===== WORKING DATA

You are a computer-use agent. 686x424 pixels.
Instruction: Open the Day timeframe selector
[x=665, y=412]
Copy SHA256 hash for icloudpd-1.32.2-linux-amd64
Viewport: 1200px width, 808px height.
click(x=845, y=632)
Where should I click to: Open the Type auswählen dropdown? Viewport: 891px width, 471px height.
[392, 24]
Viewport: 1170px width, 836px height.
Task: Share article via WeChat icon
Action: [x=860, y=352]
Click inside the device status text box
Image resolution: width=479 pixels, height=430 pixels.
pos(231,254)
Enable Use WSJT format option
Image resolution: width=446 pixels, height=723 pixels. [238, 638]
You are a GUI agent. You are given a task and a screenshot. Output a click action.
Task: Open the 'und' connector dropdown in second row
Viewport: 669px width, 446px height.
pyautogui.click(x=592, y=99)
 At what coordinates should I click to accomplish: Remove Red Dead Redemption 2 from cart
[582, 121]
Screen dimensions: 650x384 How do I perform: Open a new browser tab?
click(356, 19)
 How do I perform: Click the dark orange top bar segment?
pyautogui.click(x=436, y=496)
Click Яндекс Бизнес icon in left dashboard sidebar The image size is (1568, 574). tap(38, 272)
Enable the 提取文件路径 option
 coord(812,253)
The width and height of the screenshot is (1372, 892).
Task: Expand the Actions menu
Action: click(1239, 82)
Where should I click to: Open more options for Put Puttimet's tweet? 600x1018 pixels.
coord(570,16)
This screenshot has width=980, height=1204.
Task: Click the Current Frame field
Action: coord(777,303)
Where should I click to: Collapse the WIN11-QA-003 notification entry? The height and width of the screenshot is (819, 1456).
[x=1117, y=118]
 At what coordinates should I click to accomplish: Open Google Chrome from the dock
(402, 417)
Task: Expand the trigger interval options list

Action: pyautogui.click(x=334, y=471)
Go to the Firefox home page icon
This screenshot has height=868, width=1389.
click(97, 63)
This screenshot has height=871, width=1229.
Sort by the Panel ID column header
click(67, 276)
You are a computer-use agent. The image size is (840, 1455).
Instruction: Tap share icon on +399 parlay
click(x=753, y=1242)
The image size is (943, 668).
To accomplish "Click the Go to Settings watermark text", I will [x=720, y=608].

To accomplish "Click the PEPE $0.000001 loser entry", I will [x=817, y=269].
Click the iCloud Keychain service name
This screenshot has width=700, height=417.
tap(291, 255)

==========

**WRITTEN PROBLEM:** Can you rewrite the lines above as a Markdown table with the columns "No." and "Text", giving each line a row number and leaving out the blank lines?

**SOLUTION TO THE PROBLEM:**
| No. | Text |
|---|---|
| 1 | You are a computer-use agent. 686x424 pixels. |
| 2 | Instruction: Open the Day timeframe selector |
| 3 | [x=665, y=412] |
| 4 | Copy SHA256 hash for icloudpd-1.32.2-linux-amd64 |
| 5 | Viewport: 1200px width, 808px height. |
| 6 | click(x=845, y=632) |
| 7 | Where should I click to: Open the Type auswählen dropdown? Viewport: 891px width, 471px height. |
| 8 | [392, 24] |
| 9 | Viewport: 1170px width, 836px height. |
| 10 | Task: Share article via WeChat icon |
| 11 | Action: [x=860, y=352] |
| 12 | Click inside the device status text box |
| 13 | Image resolution: width=479 pixels, height=430 pixels. |
| 14 | pos(231,254) |
| 15 | Enable Use WSJT format option |
| 16 | Image resolution: width=446 pixels, height=723 pixels. [238, 638] |
| 17 | You are a GUI agent. You are given a task and a screenshot. Output a click action. |
| 18 | Task: Open the 'und' connector dropdown in second row |
| 19 | Viewport: 669px width, 446px height. |
| 20 | pyautogui.click(x=592, y=99) |
| 21 |  At what coordinates should I click to accomplish: Remove Red Dead Redemption 2 from cart |
| 22 | [582, 121] |
| 23 | Screen dimensions: 650x384 How do I perform: Open a new browser tab? |
| 24 | click(356, 19) |
| 25 |  How do I perform: Click the dark orange top bar segment? |
| 26 | pyautogui.click(x=436, y=496) |
| 27 | Click Яндекс Бизнес icon in left dashboard sidebar The image size is (1568, 574). tap(38, 272) |
| 28 | Enable the 提取文件路径 option |
| 29 |  coord(812,253) |
| 30 | The width and height of the screenshot is (1372, 892). |
| 31 | Task: Expand the Actions menu |
| 32 | Action: click(1239, 82) |
| 33 | Where should I click to: Open more options for Put Puttimet's tweet? 600x1018 pixels. |
| 34 | coord(570,16) |
| 35 | This screenshot has width=980, height=1204. |
| 36 | Task: Click the Current Frame field |
| 37 | Action: coord(777,303) |
| 38 | Where should I click to: Collapse the WIN11-QA-003 notification entry? The height and width of the screenshot is (819, 1456). |
| 39 | [x=1117, y=118] |
| 40 |  At what coordinates should I click to accomplish: Open Google Chrome from the dock |
| 41 | (402, 417) |
| 42 | Task: Expand the trigger interval options list |
| 43 | Action: pyautogui.click(x=334, y=471) |
| 44 | Go to the Firefox home page icon |
| 45 | This screenshot has height=868, width=1389. |
| 46 | click(97, 63) |
| 47 | This screenshot has height=871, width=1229. |
| 48 | Sort by the Panel ID column header |
| 49 | click(67, 276) |
| 50 | You are a computer-use agent. The image size is (840, 1455). |
| 51 | Instruction: Tap share icon on +399 parlay |
| 52 | click(x=753, y=1242) |
| 53 | The image size is (943, 668). |
| 54 | To accomplish "Click the Go to Settings watermark text", I will [x=720, y=608]. |
| 55 | To accomplish "Click the PEPE $0.000001 loser entry", I will [x=817, y=269]. |
| 56 | Click the iCloud Keychain service name |
| 57 | This screenshot has width=700, height=417. |
| 58 | tap(291, 255) |